SUPPLIED MATERIAL:
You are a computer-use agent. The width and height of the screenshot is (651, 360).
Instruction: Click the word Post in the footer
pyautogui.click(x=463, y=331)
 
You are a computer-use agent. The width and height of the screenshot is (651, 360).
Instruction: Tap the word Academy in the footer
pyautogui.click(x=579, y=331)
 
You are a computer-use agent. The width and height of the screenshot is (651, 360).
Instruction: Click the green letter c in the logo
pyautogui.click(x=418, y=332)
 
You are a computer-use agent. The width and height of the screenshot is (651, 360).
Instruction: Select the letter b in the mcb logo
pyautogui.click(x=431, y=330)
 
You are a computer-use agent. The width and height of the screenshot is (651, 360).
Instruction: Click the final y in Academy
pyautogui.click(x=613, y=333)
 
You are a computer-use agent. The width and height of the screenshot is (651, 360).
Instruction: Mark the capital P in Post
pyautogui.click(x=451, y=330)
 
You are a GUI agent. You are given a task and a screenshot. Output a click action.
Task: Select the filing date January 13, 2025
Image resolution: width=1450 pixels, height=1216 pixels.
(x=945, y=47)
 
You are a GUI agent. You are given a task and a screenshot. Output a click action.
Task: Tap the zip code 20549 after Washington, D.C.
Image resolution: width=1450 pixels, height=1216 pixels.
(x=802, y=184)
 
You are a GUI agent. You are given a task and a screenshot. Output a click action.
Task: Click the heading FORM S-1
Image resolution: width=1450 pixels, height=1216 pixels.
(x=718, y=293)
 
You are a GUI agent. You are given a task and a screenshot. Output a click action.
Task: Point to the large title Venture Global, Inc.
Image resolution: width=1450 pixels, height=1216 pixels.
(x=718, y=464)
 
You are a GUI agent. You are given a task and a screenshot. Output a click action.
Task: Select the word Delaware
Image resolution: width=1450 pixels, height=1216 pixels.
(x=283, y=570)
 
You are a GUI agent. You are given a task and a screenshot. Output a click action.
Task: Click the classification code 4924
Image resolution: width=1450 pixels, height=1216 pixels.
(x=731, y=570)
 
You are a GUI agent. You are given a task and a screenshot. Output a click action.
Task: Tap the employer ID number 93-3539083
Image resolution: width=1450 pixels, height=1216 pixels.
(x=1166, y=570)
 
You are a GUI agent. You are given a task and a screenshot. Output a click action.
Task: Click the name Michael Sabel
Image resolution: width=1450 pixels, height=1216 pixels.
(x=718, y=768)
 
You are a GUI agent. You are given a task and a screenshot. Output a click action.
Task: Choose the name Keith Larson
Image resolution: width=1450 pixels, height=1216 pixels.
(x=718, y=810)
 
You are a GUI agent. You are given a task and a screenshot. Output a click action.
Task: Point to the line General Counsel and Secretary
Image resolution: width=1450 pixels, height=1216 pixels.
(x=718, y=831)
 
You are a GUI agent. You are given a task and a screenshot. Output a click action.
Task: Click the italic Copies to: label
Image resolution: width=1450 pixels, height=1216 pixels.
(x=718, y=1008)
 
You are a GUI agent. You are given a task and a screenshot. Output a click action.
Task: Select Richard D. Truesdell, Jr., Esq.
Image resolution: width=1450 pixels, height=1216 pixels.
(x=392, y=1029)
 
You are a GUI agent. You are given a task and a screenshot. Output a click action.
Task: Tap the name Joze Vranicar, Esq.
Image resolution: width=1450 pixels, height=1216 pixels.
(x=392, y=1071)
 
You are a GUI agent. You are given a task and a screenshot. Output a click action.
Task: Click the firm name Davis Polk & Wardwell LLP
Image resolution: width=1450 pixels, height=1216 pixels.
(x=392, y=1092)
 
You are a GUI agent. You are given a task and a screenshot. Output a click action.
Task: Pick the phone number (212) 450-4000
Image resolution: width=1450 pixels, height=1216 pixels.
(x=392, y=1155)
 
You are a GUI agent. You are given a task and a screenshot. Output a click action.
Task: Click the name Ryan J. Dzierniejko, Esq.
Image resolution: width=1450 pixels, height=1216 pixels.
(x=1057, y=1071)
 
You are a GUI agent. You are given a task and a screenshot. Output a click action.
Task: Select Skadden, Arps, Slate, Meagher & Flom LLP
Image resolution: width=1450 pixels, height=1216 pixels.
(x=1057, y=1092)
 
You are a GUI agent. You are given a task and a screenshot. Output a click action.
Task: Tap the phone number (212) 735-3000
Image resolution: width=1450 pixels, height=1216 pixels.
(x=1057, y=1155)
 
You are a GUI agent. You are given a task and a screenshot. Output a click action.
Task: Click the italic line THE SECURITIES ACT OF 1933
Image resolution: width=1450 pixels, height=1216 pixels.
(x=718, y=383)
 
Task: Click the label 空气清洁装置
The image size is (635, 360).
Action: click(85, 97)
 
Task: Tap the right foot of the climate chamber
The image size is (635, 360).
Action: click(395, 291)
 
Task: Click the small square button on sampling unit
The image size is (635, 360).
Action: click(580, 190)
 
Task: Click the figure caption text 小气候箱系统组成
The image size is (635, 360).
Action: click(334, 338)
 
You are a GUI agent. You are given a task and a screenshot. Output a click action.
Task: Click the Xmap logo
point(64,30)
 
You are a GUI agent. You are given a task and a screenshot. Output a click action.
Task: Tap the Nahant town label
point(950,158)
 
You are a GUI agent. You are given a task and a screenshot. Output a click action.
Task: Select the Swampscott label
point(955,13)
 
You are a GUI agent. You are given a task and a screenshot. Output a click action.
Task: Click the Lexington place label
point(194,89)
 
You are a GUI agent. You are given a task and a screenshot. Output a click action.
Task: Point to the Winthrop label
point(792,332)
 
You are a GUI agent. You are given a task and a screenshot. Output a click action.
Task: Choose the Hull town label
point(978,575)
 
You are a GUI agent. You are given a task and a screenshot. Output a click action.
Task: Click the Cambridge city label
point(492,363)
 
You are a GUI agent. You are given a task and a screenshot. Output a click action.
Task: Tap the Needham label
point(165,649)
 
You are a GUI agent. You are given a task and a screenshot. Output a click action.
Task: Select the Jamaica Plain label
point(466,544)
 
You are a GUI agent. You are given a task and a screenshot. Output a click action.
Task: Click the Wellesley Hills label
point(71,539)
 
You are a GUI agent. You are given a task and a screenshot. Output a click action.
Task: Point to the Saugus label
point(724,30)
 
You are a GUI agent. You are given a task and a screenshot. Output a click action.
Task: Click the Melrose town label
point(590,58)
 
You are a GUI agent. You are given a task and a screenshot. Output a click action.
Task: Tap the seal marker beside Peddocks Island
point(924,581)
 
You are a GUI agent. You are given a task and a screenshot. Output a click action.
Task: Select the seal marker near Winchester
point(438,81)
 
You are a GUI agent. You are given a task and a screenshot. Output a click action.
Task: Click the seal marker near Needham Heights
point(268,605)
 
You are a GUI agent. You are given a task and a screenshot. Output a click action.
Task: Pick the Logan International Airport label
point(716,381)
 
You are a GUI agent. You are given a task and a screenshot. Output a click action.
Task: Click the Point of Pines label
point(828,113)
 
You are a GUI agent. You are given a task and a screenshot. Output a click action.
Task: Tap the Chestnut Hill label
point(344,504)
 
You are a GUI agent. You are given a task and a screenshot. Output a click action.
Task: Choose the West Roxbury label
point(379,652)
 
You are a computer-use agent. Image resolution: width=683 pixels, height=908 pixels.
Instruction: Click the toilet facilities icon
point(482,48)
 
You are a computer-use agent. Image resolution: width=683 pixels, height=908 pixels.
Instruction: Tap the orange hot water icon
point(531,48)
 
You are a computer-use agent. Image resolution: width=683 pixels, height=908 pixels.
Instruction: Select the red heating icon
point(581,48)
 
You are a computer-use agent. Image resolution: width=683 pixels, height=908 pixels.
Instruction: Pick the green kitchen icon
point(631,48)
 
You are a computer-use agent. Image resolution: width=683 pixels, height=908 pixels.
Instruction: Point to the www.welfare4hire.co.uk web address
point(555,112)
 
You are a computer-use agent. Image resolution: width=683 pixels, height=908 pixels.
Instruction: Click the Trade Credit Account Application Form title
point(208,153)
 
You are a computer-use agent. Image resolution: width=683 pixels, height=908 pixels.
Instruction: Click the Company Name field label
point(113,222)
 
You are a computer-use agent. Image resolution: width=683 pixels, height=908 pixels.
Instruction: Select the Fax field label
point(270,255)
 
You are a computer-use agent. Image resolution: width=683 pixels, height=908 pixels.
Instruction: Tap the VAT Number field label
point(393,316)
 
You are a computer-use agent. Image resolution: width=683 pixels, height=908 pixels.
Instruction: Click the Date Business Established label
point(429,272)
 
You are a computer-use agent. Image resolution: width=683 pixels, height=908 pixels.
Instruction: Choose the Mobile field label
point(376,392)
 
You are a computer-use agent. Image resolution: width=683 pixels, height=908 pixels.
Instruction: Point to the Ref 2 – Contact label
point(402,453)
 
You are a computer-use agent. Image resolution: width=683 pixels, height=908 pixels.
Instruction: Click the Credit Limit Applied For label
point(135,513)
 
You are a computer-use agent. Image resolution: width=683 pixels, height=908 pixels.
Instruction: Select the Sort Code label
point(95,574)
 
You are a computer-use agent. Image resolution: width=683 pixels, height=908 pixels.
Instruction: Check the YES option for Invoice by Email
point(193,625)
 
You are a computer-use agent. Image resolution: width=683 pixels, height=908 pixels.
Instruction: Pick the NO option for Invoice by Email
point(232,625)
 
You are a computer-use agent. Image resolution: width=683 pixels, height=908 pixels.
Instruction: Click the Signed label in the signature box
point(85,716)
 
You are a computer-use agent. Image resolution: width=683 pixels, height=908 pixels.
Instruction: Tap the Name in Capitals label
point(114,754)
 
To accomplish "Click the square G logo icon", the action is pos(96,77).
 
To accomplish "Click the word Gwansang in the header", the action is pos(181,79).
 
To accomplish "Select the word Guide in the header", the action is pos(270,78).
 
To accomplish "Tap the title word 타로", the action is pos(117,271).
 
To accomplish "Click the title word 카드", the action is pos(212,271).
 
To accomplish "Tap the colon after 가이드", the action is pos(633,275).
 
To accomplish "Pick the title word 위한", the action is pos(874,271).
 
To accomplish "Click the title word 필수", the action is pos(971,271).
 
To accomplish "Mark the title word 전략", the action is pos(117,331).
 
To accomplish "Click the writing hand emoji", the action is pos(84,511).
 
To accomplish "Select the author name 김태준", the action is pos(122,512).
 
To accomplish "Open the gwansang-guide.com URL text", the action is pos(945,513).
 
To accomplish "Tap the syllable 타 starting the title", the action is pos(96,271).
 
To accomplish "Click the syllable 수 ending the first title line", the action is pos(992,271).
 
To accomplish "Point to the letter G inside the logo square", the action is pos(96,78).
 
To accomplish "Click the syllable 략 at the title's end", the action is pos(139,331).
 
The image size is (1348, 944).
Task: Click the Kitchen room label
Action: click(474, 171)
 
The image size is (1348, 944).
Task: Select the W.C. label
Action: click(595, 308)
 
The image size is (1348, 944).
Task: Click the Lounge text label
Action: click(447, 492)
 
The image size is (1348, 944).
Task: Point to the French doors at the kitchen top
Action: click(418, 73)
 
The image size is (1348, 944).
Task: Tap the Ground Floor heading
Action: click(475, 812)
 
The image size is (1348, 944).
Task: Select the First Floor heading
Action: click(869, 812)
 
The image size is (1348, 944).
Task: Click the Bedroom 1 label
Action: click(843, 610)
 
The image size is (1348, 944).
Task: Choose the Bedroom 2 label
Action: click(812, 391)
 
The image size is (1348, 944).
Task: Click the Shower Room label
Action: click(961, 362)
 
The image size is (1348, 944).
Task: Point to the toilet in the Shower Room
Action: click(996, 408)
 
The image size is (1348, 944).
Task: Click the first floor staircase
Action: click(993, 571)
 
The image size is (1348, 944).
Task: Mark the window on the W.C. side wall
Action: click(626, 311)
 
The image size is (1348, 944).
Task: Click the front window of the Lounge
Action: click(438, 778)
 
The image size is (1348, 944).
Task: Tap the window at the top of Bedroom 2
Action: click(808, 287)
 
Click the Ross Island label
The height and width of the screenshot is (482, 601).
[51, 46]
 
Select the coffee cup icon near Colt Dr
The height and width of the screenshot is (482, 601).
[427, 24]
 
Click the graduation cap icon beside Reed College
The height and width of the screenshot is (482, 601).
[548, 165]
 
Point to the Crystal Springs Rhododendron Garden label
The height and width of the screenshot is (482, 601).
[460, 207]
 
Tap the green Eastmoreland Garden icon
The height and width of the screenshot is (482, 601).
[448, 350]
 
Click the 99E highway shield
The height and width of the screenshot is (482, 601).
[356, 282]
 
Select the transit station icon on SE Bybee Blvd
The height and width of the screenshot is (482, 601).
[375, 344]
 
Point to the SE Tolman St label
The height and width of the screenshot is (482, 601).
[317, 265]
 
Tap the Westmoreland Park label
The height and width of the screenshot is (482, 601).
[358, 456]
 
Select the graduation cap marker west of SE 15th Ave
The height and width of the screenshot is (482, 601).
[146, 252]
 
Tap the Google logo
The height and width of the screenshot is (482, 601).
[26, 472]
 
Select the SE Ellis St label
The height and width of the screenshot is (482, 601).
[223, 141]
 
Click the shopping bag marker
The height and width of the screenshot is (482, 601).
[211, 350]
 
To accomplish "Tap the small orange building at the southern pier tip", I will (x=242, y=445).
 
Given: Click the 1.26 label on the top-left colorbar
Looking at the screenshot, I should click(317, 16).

AIM: Render the lines from the start of the data through the line with "pyautogui.click(x=451, y=330)", including that line, as a numbered list, leaving out any blank lines.

SOLUTION TO THIS PROBLEM:
1. You are a computer-use agent. The width and height of the screenshot is (651, 360).
2. Instruction: Click the word Post in the footer
3. pyautogui.click(x=463, y=331)
4. You are a computer-use agent. The width and height of the screenshot is (651, 360).
5. Instruction: Tap the word Academy in the footer
6. pyautogui.click(x=579, y=331)
7. You are a computer-use agent. The width and height of the screenshot is (651, 360).
8. Instruction: Click the green letter c in the logo
9. pyautogui.click(x=418, y=332)
10. You are a computer-use agent. The width and height of the screenshot is (651, 360).
11. Instruction: Select the letter b in the mcb logo
12. pyautogui.click(x=431, y=330)
13. You are a computer-use agent. The width and height of the screenshot is (651, 360).
14. Instruction: Click the final y in Academy
15. pyautogui.click(x=613, y=333)
16. You are a computer-use agent. The width and height of the screenshot is (651, 360).
17. Instruction: Mark the capital P in Post
18. pyautogui.click(x=451, y=330)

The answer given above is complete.